Checking safety, liveness and other properties

Hej! First some context: In Principles of the Spin Model Checker we are told in chapter 4, “Verification with Temporal Logic”, that we can invoke pan without any arguments to check LTL safety properties. We are then told that pan must be invoked with -a to check liveness properties (to search for cycles). We are, however, as far as I can see, not told how to verify properties that are neither safety nor liveness properties.

I know that LTL properties are translated into never claims by a preprocessing step before verification. And never claims are equivalent to Büchi automata. I also know, from reading The Spin Model Checker: Primer and Reference, that pan does a DF-search when invoked without any flags, and a nested DF-search (to find acceptance cycles) when invoked with the -a flag.

This is where I get confused.
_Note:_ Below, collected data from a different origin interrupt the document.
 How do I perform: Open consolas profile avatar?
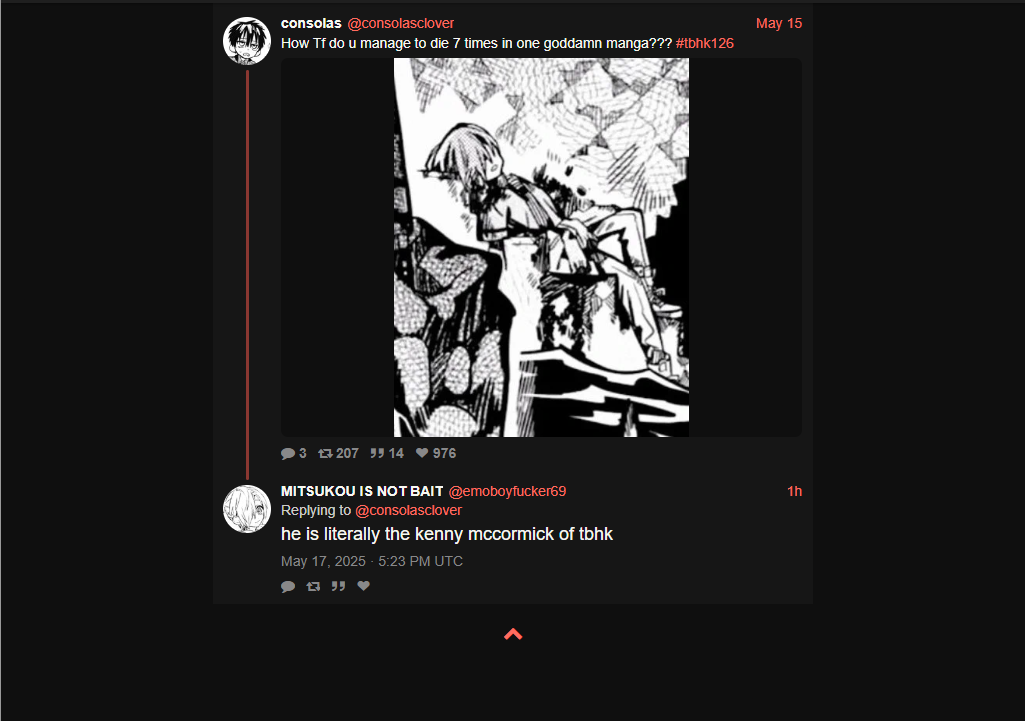tap(246, 41)
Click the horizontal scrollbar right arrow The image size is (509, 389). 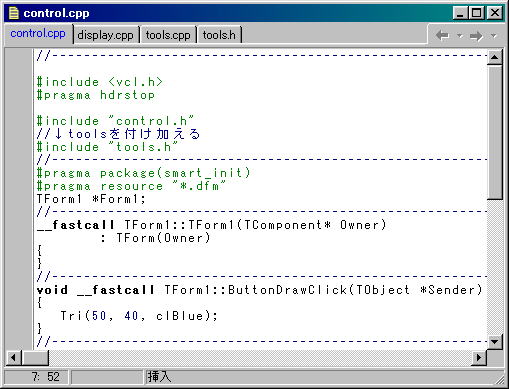point(479,358)
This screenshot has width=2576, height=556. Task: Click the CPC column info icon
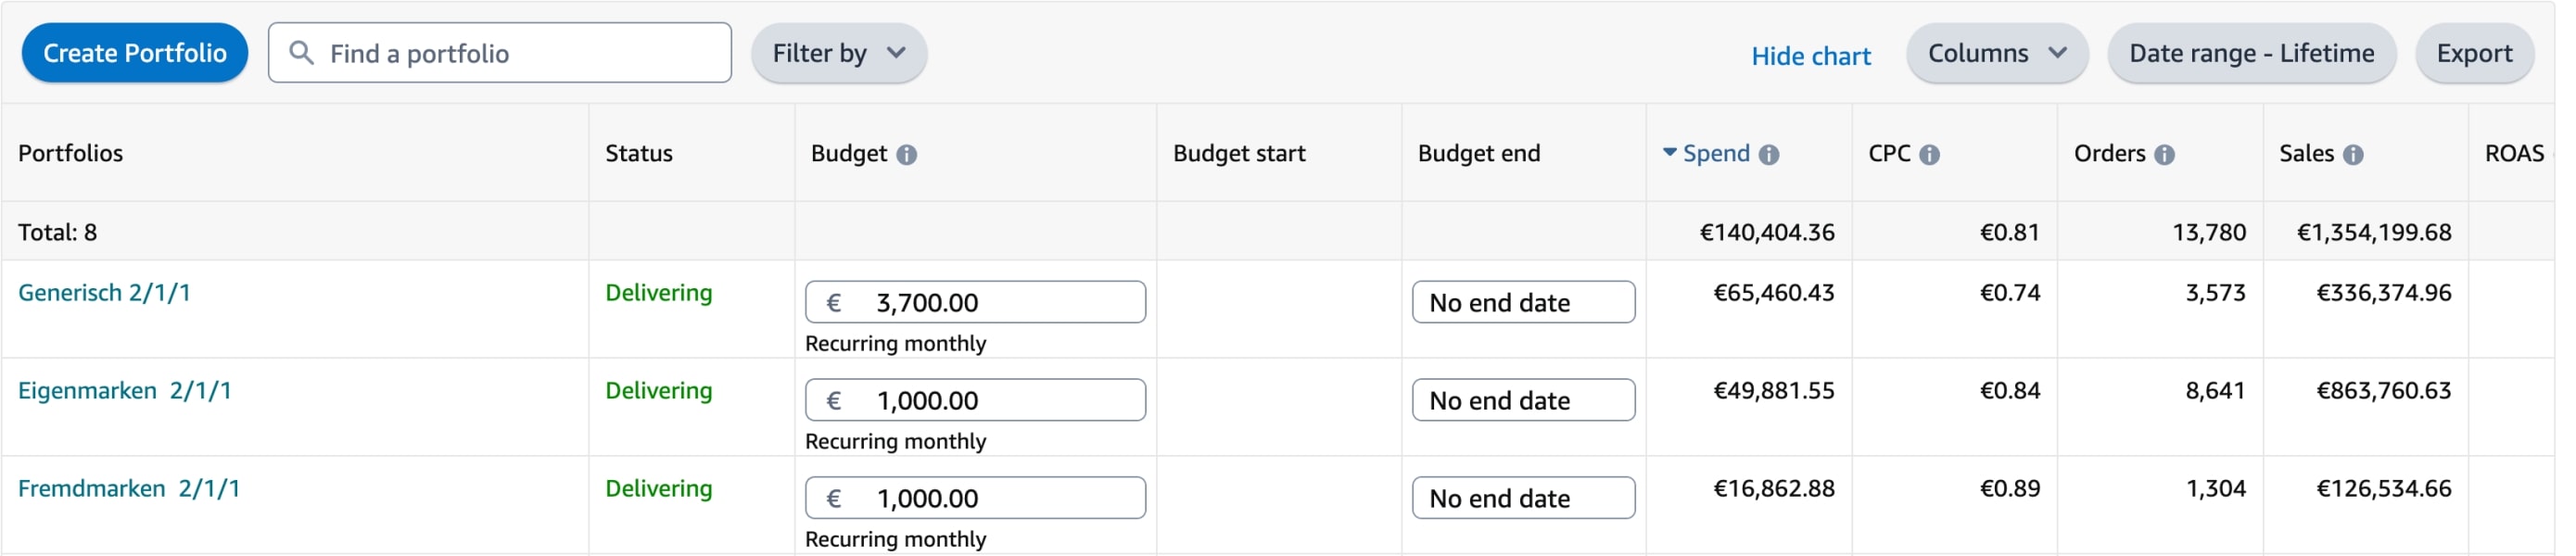(x=1930, y=155)
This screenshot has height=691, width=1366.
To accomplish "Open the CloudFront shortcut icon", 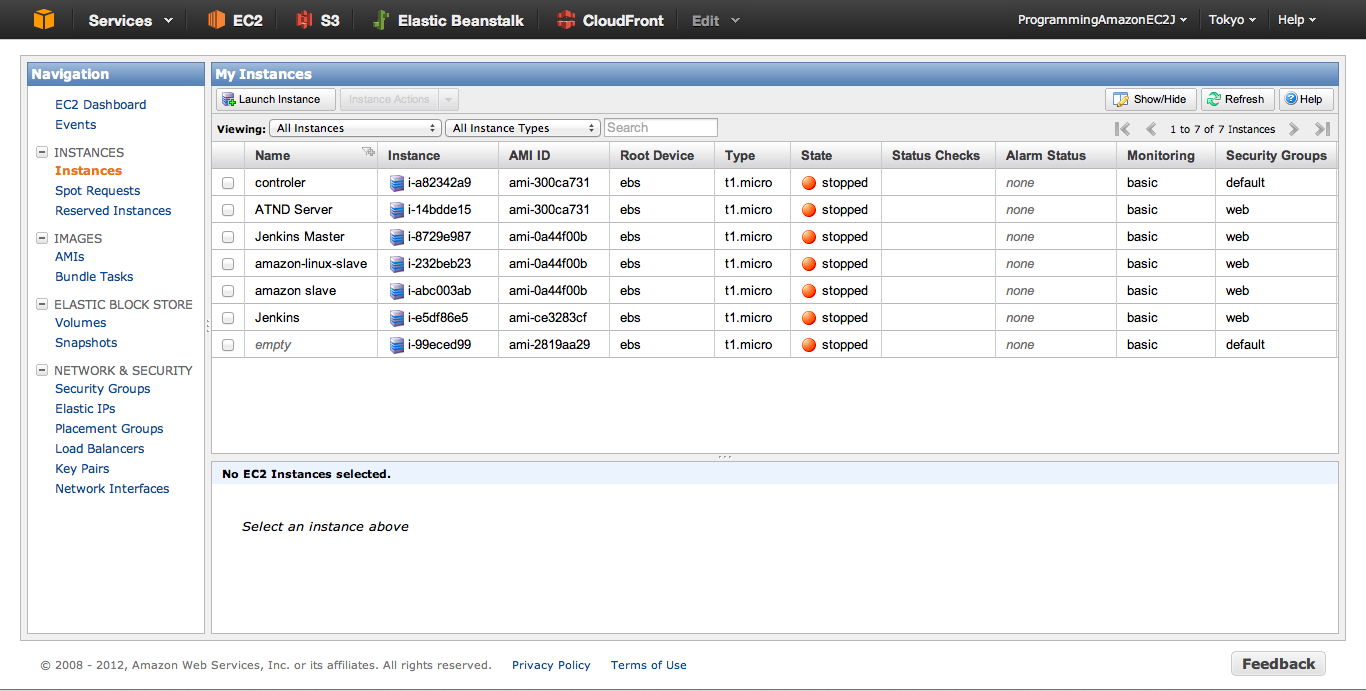I will point(566,19).
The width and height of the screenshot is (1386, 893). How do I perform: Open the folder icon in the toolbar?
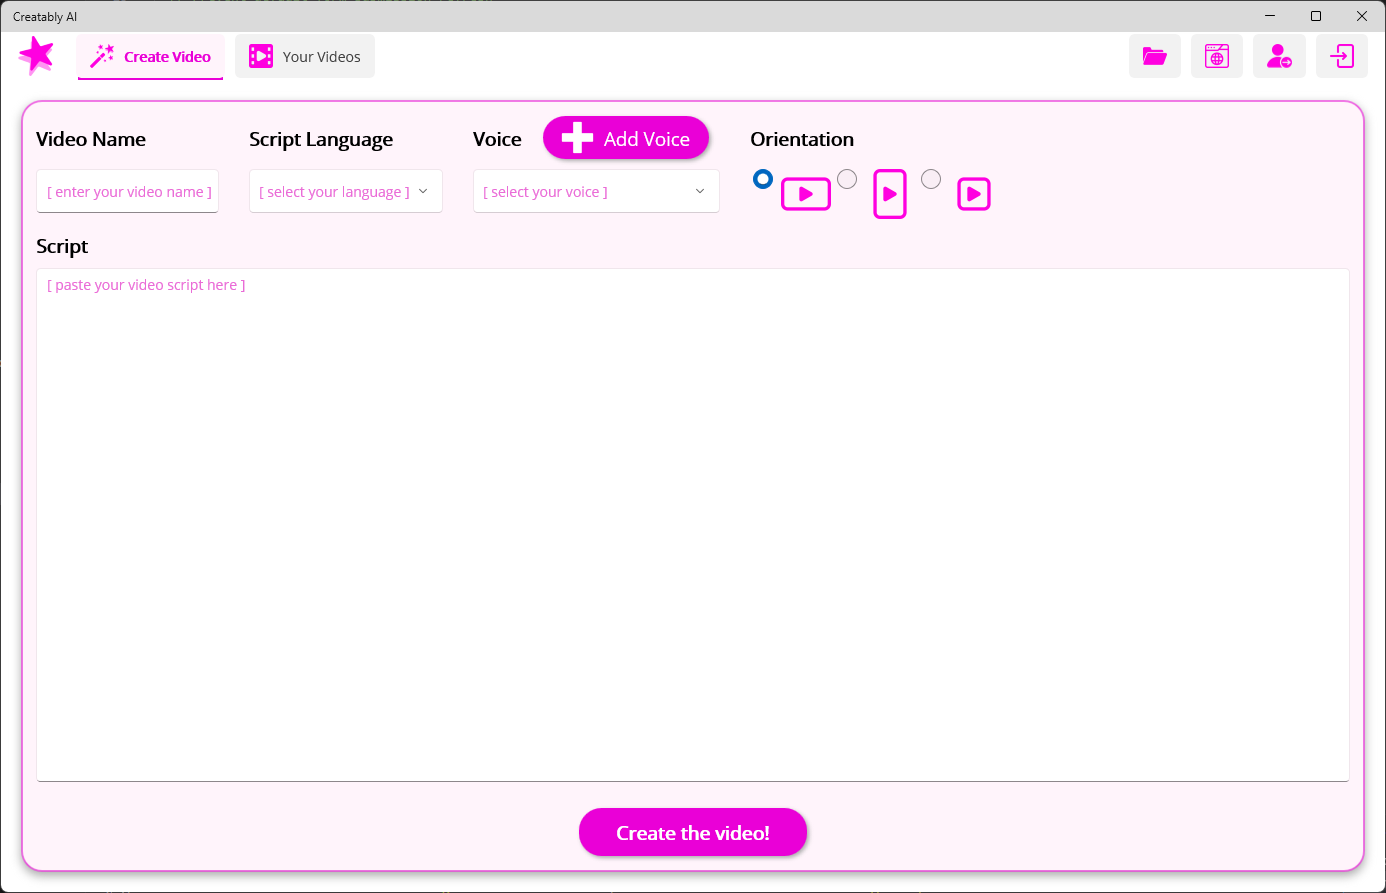[1154, 56]
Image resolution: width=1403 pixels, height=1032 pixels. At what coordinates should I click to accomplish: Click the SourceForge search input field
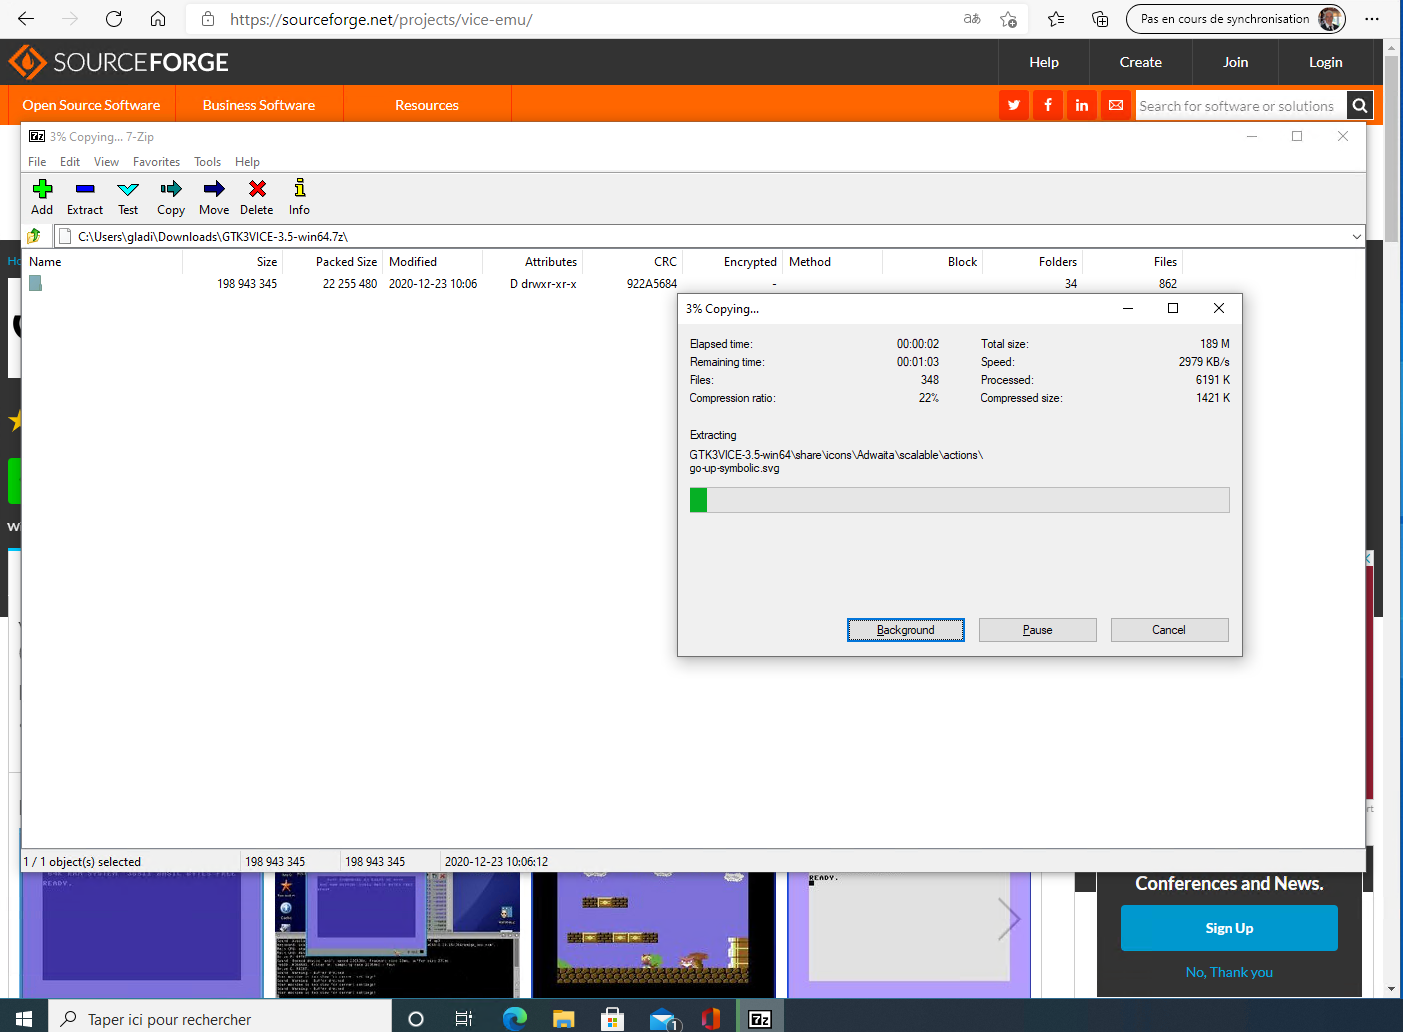(x=1238, y=106)
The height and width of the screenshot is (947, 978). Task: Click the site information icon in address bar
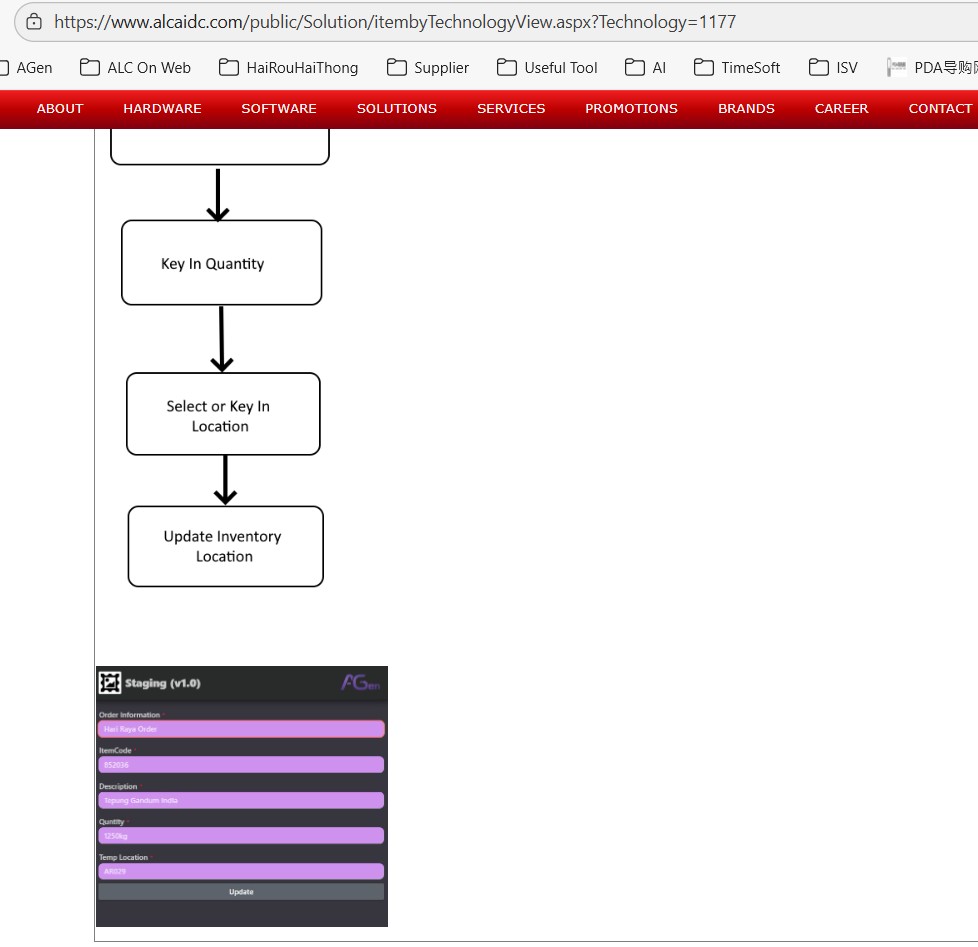point(33,21)
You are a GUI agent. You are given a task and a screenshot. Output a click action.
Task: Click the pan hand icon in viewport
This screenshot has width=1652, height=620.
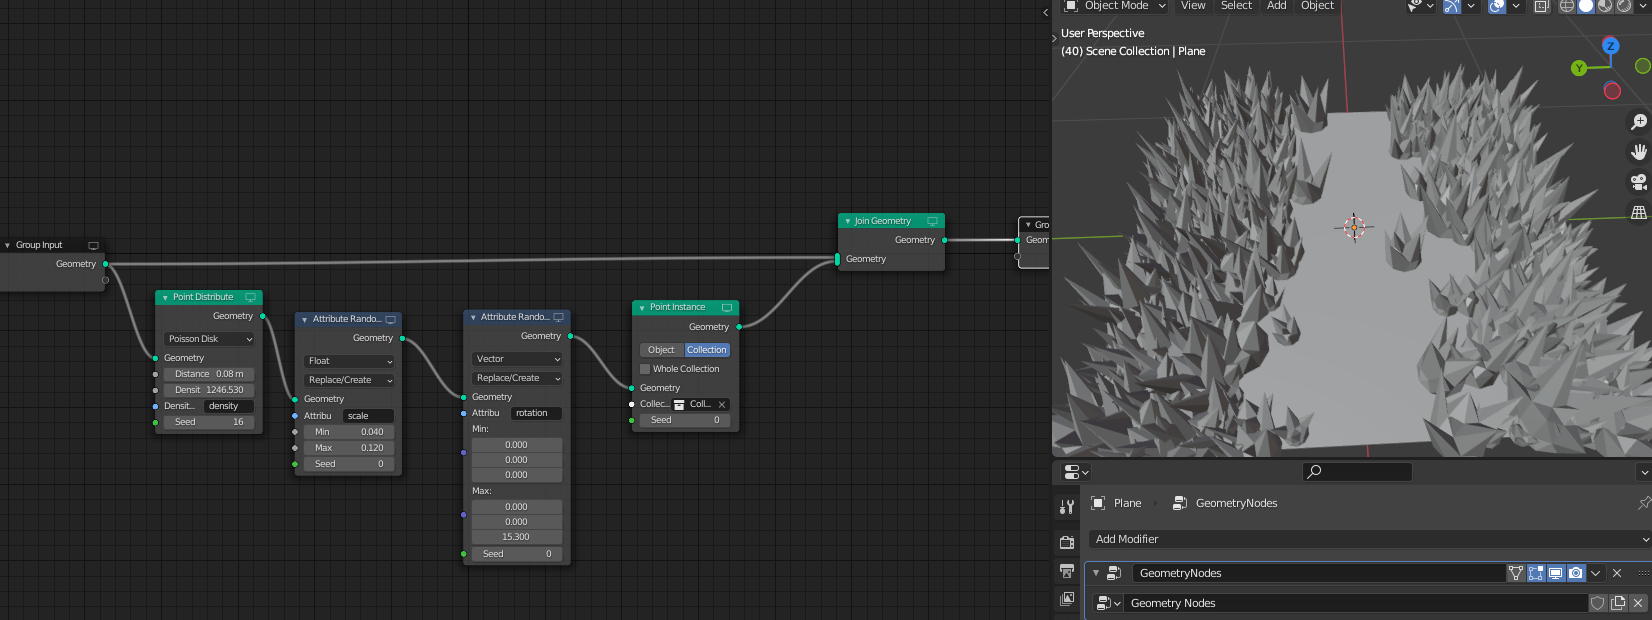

In the automata-theoretic description on how to model check LTL properties I’ve seen we always check for acceptance cycles in some automata construction (based on a system model + negation of a property to check). We do not care about what kind of property it is, we always check for an acceptance cycle. But in Spin what kind of property we want to check is apparently important (because we need to know whether to include the -a flag or not)!

If we inspect a never claim translation of a property that is “obviously” a safety property such as []p (where p is a boolean variable) we see that the never claim is based on asserts rather than acceptance cycles. And []p && <>q (that is, a property that is neither a safety nor liveness claim as far as I can see) is translated into some mix of asserts and acceptance cycles.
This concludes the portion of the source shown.